NER_API_SERVICE

This repo includes codes and configurations required to deploy a containerized simple Named Entity Recognition microservice.

Try it out!

Run on Google Cloud

Features that I prioritize in this prototyping phase:

  1. Basic Functionalities
  • Given a paragraph of text, return the entities recognized
  • Given a url, persist the entities recognized in the body text into a database
  • Given a csv file, persist the entities recognized in all text entries in the specified column into a database
  • Given a SQLAlchemy database path, persist the entities recognized in all text entries in the specified table into a database
  • Given an entity, return a list of text of that entity in the database
  • Return a list of extracted entities in the database
  1. Use Flasgger to provide an UI for our API service
  2. Documentation
  3. Testing each individual module
  4. Use Git to do version control

Features that I de-prioritize but can be important in the next phases:

  • Retrieve data from an object store service. Reason: 1) I assume most of the data will be passed to our API from a csv file or a database, rather than an object store service like AWS S3. 2) In prototyping phase, the input should come from csv/database much more often. 3) I do not have easy access to an object store service to test.
  • A job scheduling system to handle slow API. Reason: 1) NER is generally fast, so I assume we won't expect a slow API. If there is a business need of huge amount of data being processed for each API call, we should re-evaluate the priority.
  • Security concerns. Reason: 1) Assuming this API is only open to internal customer, security is less concern compared to an publicly open API.
  • Usage monitoring. Reason: 1) In prototyping phase, usage should be relatively lower, and we would only open the API to specific users for testing purpose. Current usage data won't reflect the true pattern of API usage once it is formally released.

Additional comments:

  1. I used Flask as my framework as I am more familiar with it.
  2. The API consists of 3 modules: Scraping Module, NER Module and DB Module.
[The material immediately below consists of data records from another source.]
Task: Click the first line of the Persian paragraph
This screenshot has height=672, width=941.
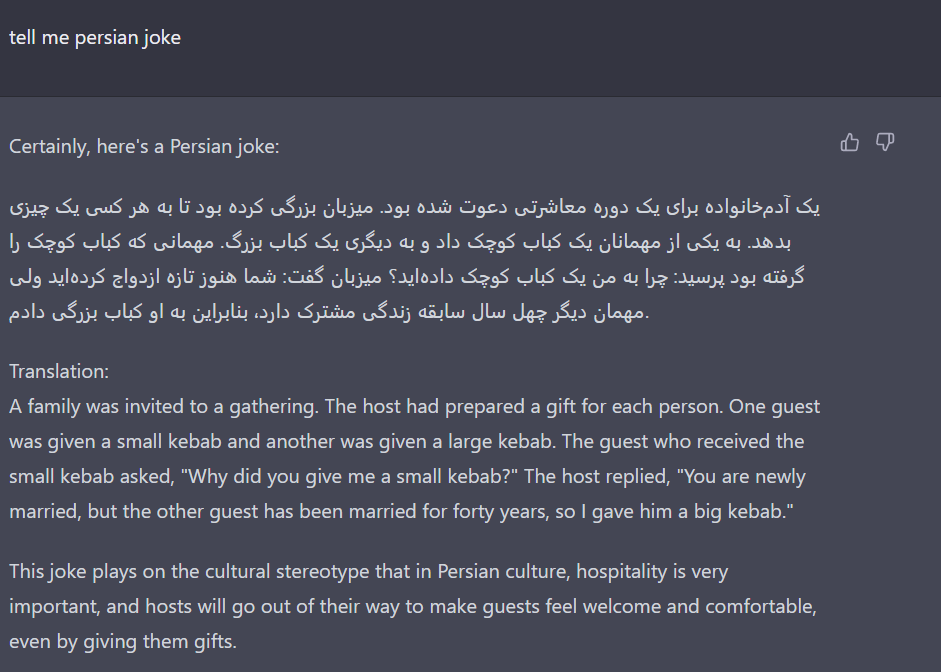Action: tap(415, 207)
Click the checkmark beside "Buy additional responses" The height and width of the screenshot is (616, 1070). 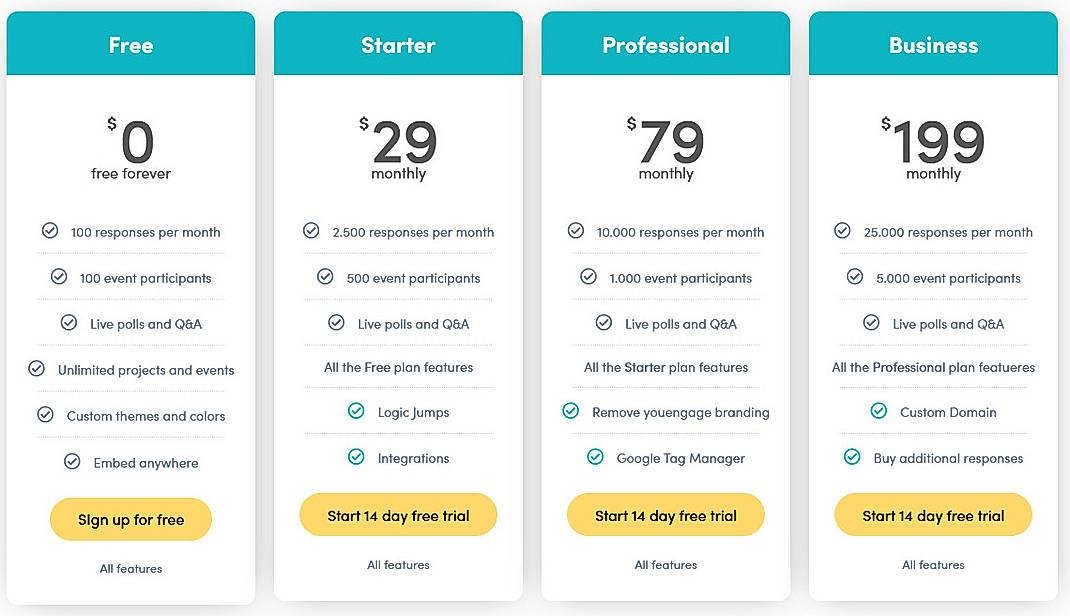pos(852,458)
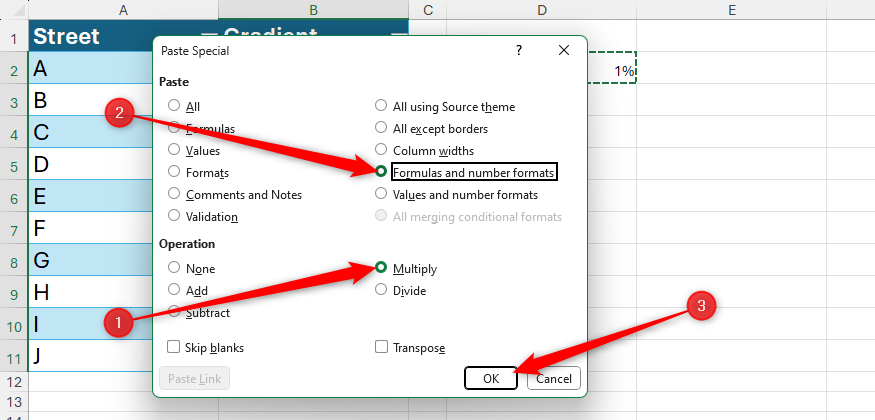
Task: Select the Add operation
Action: click(175, 290)
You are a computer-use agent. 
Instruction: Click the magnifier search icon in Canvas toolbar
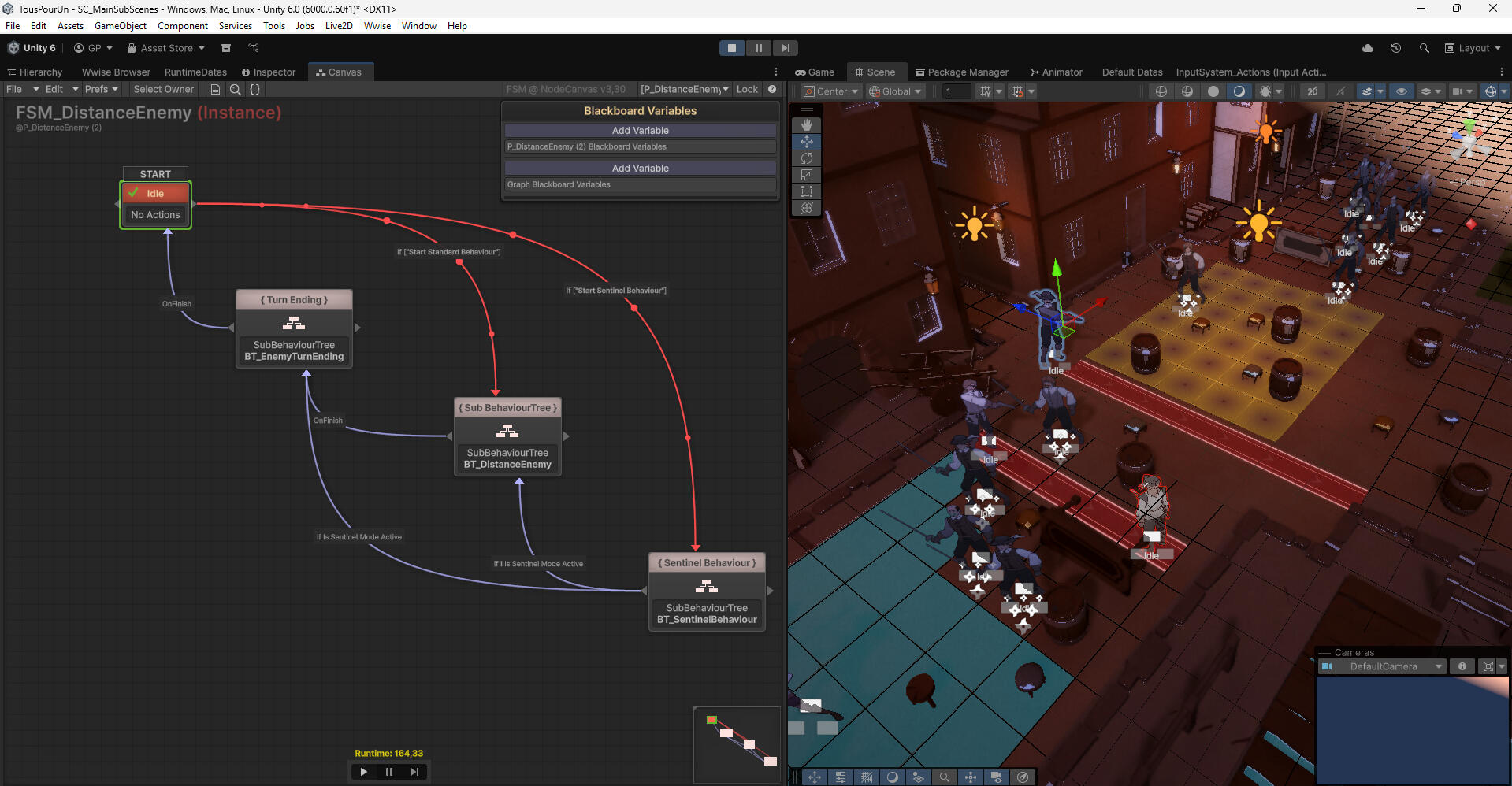(x=235, y=90)
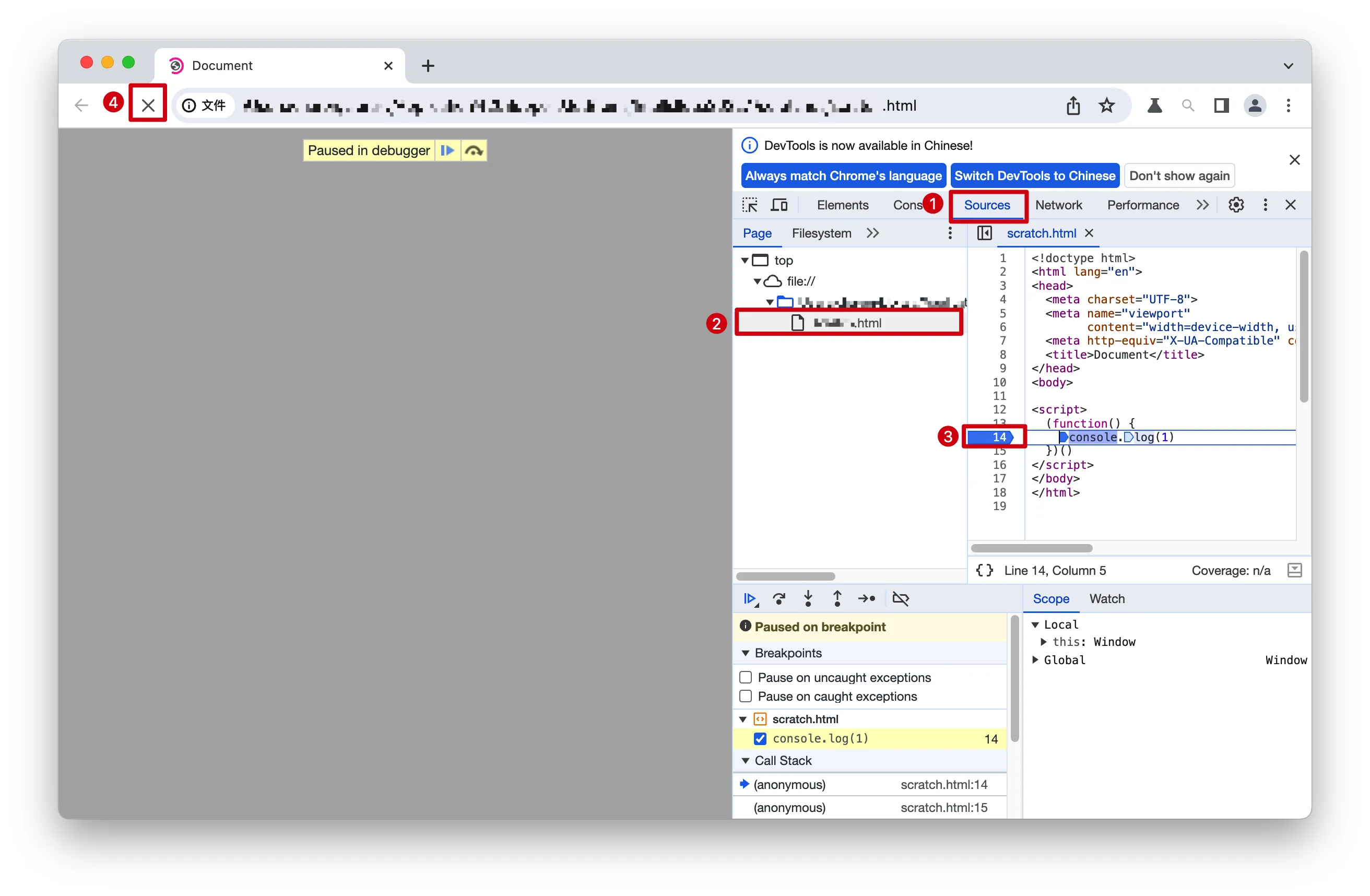Toggle the device toolbar icon

pyautogui.click(x=779, y=205)
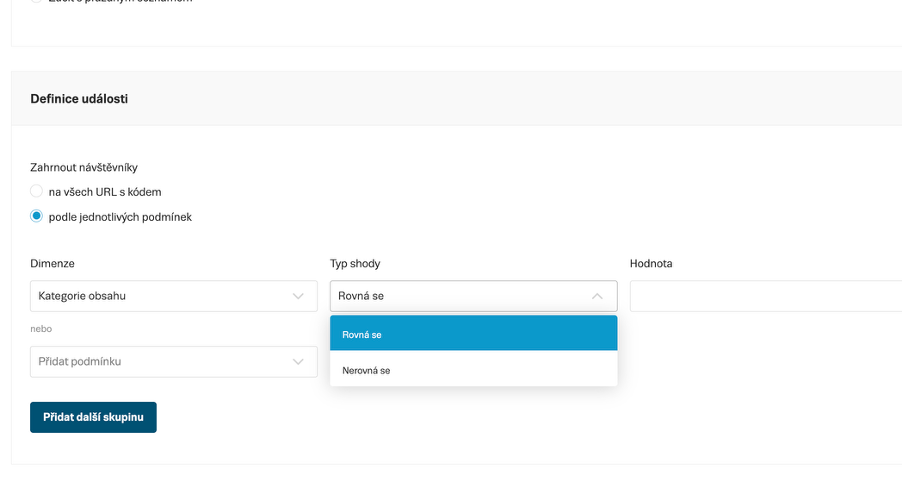This screenshot has height=482, width=902.
Task: Click the "Dimenze" column label
Action: pos(52,263)
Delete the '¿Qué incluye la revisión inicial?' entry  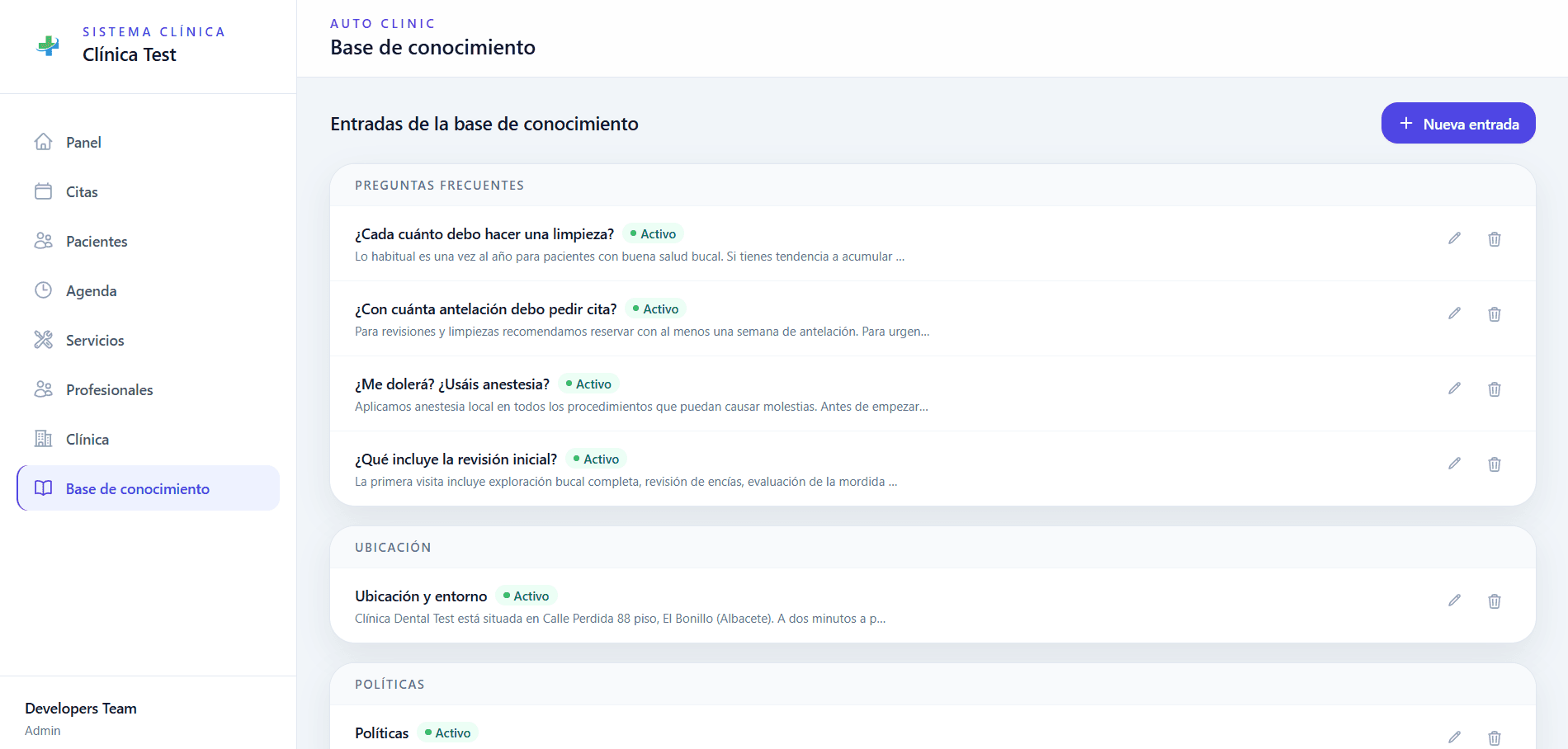[x=1494, y=464]
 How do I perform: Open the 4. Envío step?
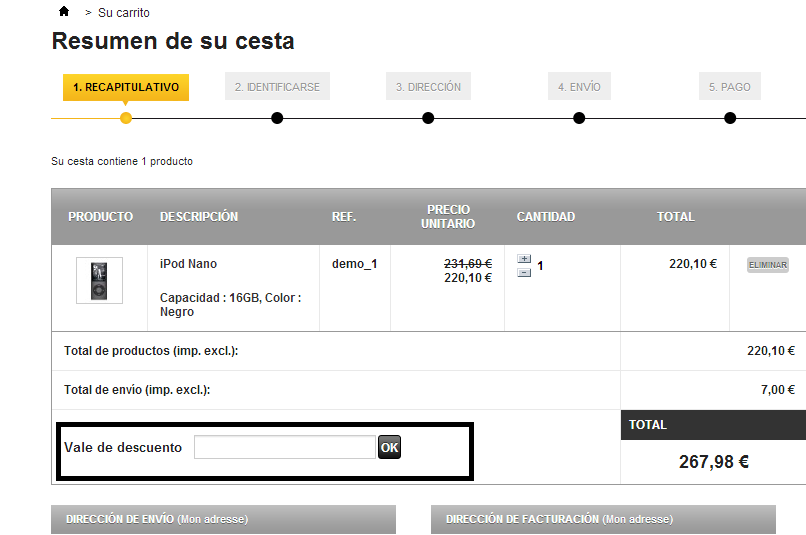[x=579, y=87]
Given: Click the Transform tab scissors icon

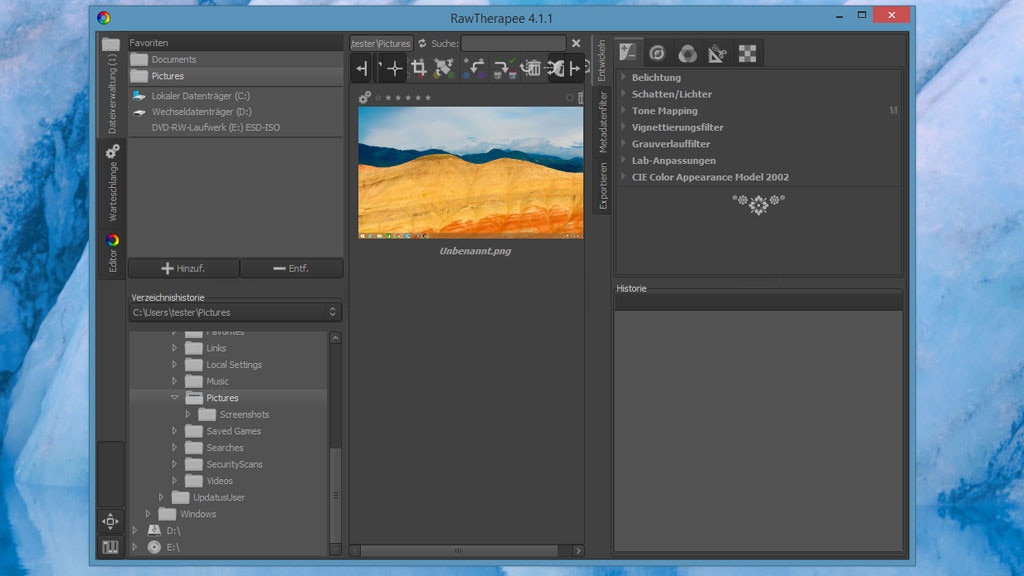Looking at the screenshot, I should [717, 52].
Each module can be improved without affecting the rest of the modules.
  3. I use SQLAlchemy in the DB Module, so that it will be easier to change the database backend from sqlite to other backends such as PostgreSQL.
  4. For NER Module, I wrote an NERModule as the base class, and future versions of NER models can be packaged into a class inheriting the base class, just need to override the two methods.
  5. For Scraping Module, I just use a simple function, it can be further improved based on the target websites, as the structure of the HTML varies from website to website.
  6. For extracting entities from a database, I don't have a database running on the Internet to test, so I used a local database to test. So it may not work optimally.
  7. I learned Docker and API deployment within about one week. I believe there are still many aspects of model deployment that I need to learn, but I hope that I have proved myself a quick-learner and will become a better MLE as time goes by.